* START Listing *

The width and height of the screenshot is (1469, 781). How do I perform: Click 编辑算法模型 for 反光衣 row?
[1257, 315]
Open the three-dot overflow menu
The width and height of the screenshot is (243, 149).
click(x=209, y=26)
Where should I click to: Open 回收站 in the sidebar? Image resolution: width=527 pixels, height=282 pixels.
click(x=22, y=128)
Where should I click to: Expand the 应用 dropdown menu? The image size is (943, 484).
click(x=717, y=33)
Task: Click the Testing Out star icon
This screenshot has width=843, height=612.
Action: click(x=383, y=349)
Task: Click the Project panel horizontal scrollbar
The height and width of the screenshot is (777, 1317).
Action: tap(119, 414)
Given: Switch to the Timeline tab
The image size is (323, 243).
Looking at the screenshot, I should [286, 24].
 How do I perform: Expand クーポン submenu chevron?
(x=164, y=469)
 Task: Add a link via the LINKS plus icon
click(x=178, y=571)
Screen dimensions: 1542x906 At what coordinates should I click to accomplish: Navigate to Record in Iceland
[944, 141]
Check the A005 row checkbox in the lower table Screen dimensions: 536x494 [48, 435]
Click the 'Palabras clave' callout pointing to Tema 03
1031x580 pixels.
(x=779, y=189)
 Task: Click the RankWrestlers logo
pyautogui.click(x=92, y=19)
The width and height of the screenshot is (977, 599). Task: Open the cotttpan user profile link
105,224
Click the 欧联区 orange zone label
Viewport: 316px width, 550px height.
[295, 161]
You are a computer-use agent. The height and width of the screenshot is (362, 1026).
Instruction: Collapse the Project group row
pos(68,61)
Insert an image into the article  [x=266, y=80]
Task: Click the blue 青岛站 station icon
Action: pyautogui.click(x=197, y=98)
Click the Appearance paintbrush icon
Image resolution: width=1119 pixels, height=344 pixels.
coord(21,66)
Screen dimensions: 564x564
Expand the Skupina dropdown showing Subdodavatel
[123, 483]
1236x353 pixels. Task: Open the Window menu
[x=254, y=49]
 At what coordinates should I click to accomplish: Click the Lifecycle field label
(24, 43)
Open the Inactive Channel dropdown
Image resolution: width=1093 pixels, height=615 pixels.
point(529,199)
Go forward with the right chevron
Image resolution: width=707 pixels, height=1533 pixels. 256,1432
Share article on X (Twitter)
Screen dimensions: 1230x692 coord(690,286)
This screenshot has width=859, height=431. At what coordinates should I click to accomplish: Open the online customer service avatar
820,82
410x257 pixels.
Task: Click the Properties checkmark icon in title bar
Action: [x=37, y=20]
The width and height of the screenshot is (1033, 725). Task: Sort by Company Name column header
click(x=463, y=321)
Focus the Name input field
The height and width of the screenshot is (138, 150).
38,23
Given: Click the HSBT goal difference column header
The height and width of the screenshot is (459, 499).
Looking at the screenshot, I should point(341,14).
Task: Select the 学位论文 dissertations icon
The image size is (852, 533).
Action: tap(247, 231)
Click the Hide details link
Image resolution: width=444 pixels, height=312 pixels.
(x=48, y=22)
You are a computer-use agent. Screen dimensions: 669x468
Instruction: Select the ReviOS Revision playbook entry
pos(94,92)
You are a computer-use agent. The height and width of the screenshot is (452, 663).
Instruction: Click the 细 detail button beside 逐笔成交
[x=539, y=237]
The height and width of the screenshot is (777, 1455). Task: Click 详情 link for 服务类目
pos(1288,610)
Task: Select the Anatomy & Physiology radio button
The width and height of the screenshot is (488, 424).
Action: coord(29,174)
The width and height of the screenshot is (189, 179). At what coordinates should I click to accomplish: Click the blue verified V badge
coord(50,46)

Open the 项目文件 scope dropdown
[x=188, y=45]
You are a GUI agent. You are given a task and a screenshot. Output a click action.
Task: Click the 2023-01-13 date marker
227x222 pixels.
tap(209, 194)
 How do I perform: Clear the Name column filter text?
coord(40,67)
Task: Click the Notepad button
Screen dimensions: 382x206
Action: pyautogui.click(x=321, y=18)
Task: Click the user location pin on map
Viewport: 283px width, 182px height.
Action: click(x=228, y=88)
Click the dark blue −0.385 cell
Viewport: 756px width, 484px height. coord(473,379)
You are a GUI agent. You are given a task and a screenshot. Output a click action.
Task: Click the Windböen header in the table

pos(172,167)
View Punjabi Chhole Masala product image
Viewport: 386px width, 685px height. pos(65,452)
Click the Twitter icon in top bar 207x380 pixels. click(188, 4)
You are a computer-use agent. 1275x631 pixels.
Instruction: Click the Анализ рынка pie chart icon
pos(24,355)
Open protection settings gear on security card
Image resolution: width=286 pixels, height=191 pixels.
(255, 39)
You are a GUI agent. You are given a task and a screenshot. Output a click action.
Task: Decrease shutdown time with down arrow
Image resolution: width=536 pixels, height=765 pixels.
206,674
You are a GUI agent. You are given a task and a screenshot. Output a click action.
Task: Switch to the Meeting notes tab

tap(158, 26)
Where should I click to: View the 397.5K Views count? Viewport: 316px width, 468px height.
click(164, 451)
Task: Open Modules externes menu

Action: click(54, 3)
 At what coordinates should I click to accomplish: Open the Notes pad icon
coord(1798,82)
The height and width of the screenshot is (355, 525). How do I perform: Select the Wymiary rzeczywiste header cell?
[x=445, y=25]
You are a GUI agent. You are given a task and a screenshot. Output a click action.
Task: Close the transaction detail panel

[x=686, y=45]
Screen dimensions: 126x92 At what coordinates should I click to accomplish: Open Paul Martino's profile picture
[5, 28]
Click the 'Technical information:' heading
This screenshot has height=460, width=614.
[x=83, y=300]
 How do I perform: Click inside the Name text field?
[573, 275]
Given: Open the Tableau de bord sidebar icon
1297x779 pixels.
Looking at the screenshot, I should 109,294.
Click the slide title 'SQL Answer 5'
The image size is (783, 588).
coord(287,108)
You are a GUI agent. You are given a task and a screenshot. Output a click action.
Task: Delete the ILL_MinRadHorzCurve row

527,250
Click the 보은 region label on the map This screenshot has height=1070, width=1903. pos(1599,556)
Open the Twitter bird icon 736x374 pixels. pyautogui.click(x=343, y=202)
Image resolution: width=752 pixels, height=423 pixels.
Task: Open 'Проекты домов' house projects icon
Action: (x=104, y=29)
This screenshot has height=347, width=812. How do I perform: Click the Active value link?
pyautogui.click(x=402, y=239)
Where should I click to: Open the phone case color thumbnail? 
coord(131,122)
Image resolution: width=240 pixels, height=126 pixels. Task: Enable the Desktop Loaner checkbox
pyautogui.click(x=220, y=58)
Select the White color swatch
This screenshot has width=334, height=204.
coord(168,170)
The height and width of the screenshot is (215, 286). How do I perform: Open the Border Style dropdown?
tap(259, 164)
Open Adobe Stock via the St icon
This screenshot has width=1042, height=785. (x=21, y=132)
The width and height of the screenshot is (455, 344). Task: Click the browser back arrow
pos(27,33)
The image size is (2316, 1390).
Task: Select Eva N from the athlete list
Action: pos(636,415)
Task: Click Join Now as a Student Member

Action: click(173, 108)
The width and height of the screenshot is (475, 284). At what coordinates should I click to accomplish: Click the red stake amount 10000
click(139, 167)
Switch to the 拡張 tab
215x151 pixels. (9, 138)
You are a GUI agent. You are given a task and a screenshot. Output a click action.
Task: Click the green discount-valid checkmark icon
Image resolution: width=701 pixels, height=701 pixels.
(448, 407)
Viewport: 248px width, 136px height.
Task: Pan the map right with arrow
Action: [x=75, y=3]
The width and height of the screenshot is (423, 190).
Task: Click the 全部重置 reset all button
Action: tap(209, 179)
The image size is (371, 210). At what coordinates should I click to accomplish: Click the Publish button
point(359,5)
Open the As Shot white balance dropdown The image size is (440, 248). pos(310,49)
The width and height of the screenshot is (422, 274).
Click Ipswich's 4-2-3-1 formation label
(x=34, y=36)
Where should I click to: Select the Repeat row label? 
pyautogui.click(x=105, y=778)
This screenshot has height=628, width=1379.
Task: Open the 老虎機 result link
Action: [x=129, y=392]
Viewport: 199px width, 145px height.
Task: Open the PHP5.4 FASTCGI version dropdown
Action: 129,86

* END Listing *

- What is needed -
Copy the lines verbatim, beginning at the line containing "Where should I click to: Open 回收站" and ending after the line containing "Action: click(x=383, y=349)".

- Result for this task -
Where should I click to: Open 回收站 in the sidebar? Image resolution: width=527 pixels, height=282 pixels.
click(x=22, y=128)
Where should I click to: Expand the 应用 dropdown menu? The image size is (943, 484).
click(x=717, y=33)
Task: Click the Testing Out star icon
This screenshot has width=843, height=612.
Action: click(x=383, y=349)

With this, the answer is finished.